- ВЫБРАННЫЙ ОТРЫВОК -
· · · · · · ·
18+

Мария Ковалевская

Мария Ковалевская

Мария Ковалевская о том, насколько далеко может завести ученого собственное любопытство

Текст: Любава Новикова
Фото: Александр Васнев
 
Досье КС

Мария Ковалевская
Город: Воронеж
Профессия: врач-офтальмолог
Увлечения: путешествия, иностранные языки, живопись
Имя Марии Ковалевской — врача-офтальмолога, заведующей кафедры офтальмологии в Воронежской государственной медицинской академии им. Н. Н. Бурденко, члена Американской академии офтальмологов и рабочей группы по красному глазу Европейского общества офтальмологов — широко известно в профессиональных кругах. Казалось бы, давно пора почить на лаврах, но Марии, похоже, это не грозит: она постоянно пробует новые методики, выдвигает смелые гипотезы, тесно контактирует с коллегами-международниками, а еще в ее изысканиях ей теперь помогают ученики, которых она заразила своей неутомимой любознательностью. Вы подумаете: «Вот это и есть высокий класс!» — а нет, можно и еще выше. А потом — еще и ­еще.
 
КС: Расскажите, пожалуйста, о том, как началась Ваша ­карьера.
Мария: Научной работой я начала заниматься с первого курса Воронежского медицинского института: в то время мы с моей подругой работали над исследованием, посвященном экспресс-методам диагностики различных заболеваний, и тогда же, участвуя в студенческой конференции в Астрахани, получили за наше исследование диплом первой степени. Я считаю это началом моей научной карьеры и одним из важных научных трудов, который в конце концов привел к защите докторской диссертации по теме «Экспресс-диагностика некоторых воспалительных заболеваний ­глаз».
 
КС: Как Вы выбрали свою ­специфику?
· · · · · · ·
- ИСХОДНЫЕ ДАННЫЕ -
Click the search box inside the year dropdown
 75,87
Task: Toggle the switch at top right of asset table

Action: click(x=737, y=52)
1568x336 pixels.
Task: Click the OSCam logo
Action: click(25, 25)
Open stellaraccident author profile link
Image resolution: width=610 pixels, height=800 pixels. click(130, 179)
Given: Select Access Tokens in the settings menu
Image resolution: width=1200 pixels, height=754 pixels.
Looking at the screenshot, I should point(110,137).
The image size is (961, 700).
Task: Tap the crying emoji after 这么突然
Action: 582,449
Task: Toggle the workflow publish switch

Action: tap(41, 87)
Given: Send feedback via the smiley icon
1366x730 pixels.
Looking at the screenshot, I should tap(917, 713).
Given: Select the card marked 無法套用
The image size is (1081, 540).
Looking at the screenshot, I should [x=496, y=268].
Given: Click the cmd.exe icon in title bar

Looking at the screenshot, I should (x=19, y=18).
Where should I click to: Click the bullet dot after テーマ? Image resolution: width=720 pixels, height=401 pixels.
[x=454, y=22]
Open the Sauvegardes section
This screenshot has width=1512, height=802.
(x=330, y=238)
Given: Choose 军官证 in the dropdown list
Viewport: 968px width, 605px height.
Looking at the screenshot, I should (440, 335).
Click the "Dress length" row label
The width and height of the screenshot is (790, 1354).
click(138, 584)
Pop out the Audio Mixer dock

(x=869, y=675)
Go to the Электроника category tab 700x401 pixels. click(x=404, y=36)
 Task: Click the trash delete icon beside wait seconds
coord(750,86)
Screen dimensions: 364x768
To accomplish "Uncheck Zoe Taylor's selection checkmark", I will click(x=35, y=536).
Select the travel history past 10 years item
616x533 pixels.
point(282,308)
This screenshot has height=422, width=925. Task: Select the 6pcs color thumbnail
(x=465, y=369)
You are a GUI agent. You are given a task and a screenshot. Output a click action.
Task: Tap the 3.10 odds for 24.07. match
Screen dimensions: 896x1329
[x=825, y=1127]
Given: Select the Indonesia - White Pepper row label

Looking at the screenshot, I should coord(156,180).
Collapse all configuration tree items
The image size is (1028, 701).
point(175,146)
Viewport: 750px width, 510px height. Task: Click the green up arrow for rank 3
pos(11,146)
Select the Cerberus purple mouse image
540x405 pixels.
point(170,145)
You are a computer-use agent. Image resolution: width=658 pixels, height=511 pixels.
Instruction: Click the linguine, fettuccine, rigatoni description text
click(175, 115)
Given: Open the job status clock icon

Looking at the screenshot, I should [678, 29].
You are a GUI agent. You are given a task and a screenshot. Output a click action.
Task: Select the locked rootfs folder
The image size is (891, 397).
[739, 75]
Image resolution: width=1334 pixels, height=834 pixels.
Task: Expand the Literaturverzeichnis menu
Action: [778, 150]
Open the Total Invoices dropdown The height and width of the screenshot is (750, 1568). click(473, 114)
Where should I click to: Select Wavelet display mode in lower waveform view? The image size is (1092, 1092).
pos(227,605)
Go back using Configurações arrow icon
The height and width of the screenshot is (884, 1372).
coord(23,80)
· · · · · · ·
- ЦЕЛЬ ЗАДАНИЯ -
Допишите интервью с Марией Ковалевской, начав сразу после последнего вопроса.

- ОТВЕТ К ЗАДАНИЮ -
Мария: Мне кажется, первый толчок к научной работе в жизни ученого — это всегда собственное любопытство, творческий интерес к тому, что ты делаешь, ведь мотивация к труду человека — неважно, ученый он или нет — должна быть в первую очередь нематериальной (именно в первую очередь, а не исключительно). Так что мы начали изучать проблему, поняли, что есть определенные закономерности, стало интересно — пошло накопление опыта, началась обработка собранных фактов и так далее. Если человек заворожен идеей — он будет работать с отдачей, но толчком к началу работы должен стать практический ­опыт.
 
КС: То есть научная работа рождается именно из практической деятельности, а не ­наоборот?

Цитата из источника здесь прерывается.